- Born: 1790
- Died: 1854 (aged 63–64)

= John Thomas Cooper =

English chemist

John Thomas Cooper (1790–1854) was an English chemist notable as a lecturer, chemical supplier and chemical analyst, at a time when interest was burgeoning in chemistry as a discipline of study and application.

==Biography==
Cooper was born in Greenwich and studied and for a short while practised medicine. Finding the life of general practitioner stressful and tiring, he turned instead to chemistry, to which he applied himself with zeal. Until 1842 he lectured in chemistry at a number of establishments, including the Russell Institution, the Aldersgate School of Medicine, and the Webb Street School of Anatomy and Medicine in Southwark.

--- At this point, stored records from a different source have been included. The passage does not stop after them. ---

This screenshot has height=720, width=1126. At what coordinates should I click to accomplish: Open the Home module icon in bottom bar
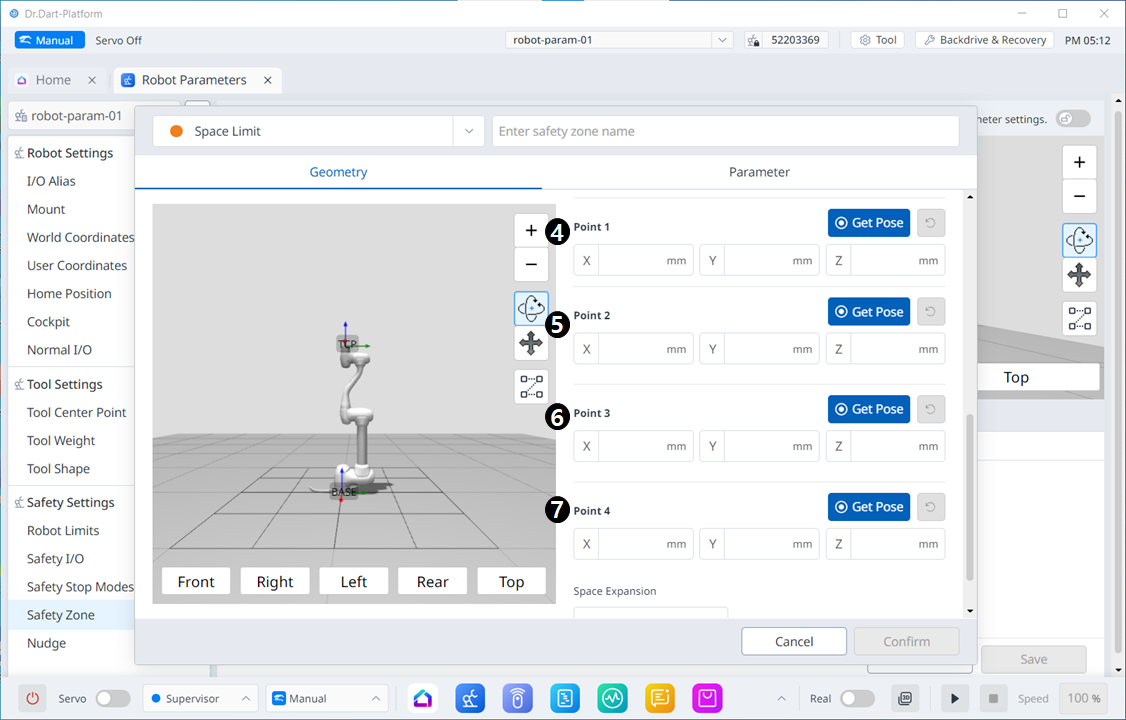[x=423, y=698]
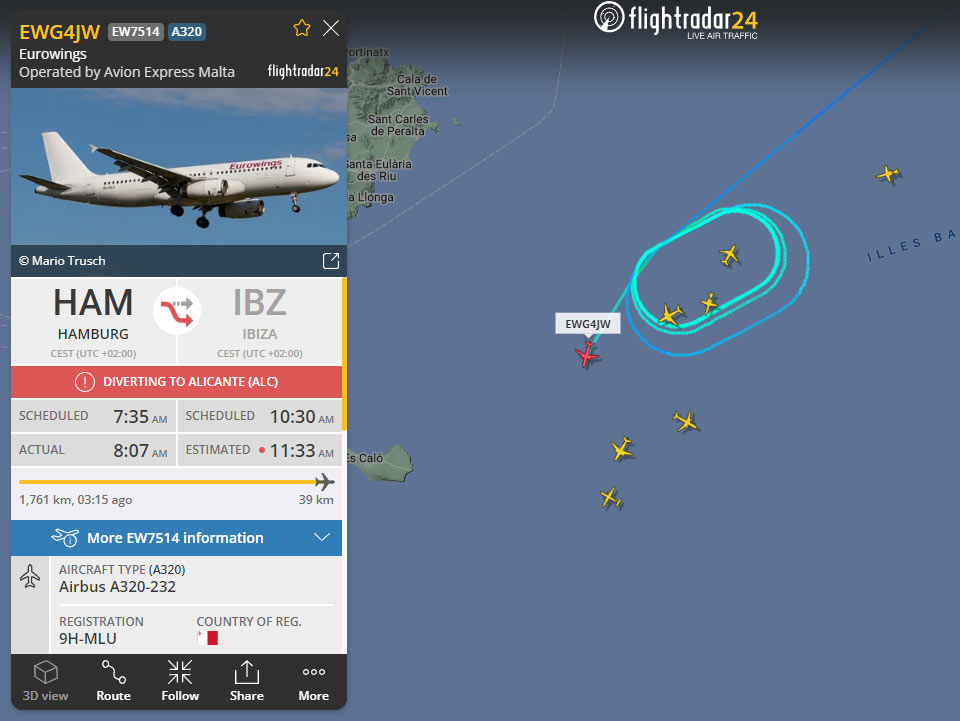Open the 3D view of the flight

[45, 681]
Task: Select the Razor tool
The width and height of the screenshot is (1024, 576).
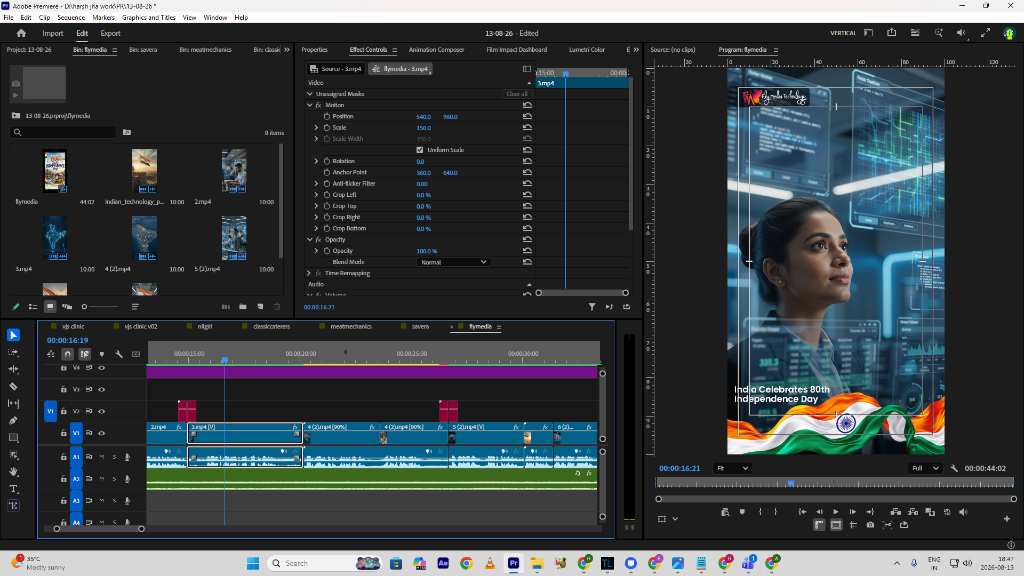Action: (x=13, y=386)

Cooper acted as a manufacturer and supplier of chemicals - "at one time the sole supplier of iodine in Britain" according to the Oxford Dictionary of National Biography. He devised or collaborated to produce a number of tools and techniques for which he won repute, including a hydrometer, an oxy-hydrogen microscope (the gasses providing a bright light-source), a baroscope, a refractometer; improvements in electroplating, electric cell design, and microscope mountings.

He was employed as a chemical analyst and appeared at court as an expert witness on a number of occasions. He provided expert services to a Royal Society and Board of Longitude initiative to improve the optical qualities of glass; and testimonials of the purity of a new line of brandy to its manufacturers for use in its advertising. He discovered iodoform but did not publish, that honour falling to Georges-Simon Serullas.

Cooper was vice-president of the London Chemical Society during its short incarnation. One of Cooper's students, Robert Warington founded the Chemical Society of London, and Cooper was an "energetic early Fellow".

Cooper's name and excellent reputation is not entirely free from controversy, however. He is implicated in the support of a patent for the use of hyposulphite of soda to fix daguerreotype images, despite clear indications that he was aware of prior art demonstrated and published by Sir John Herschel.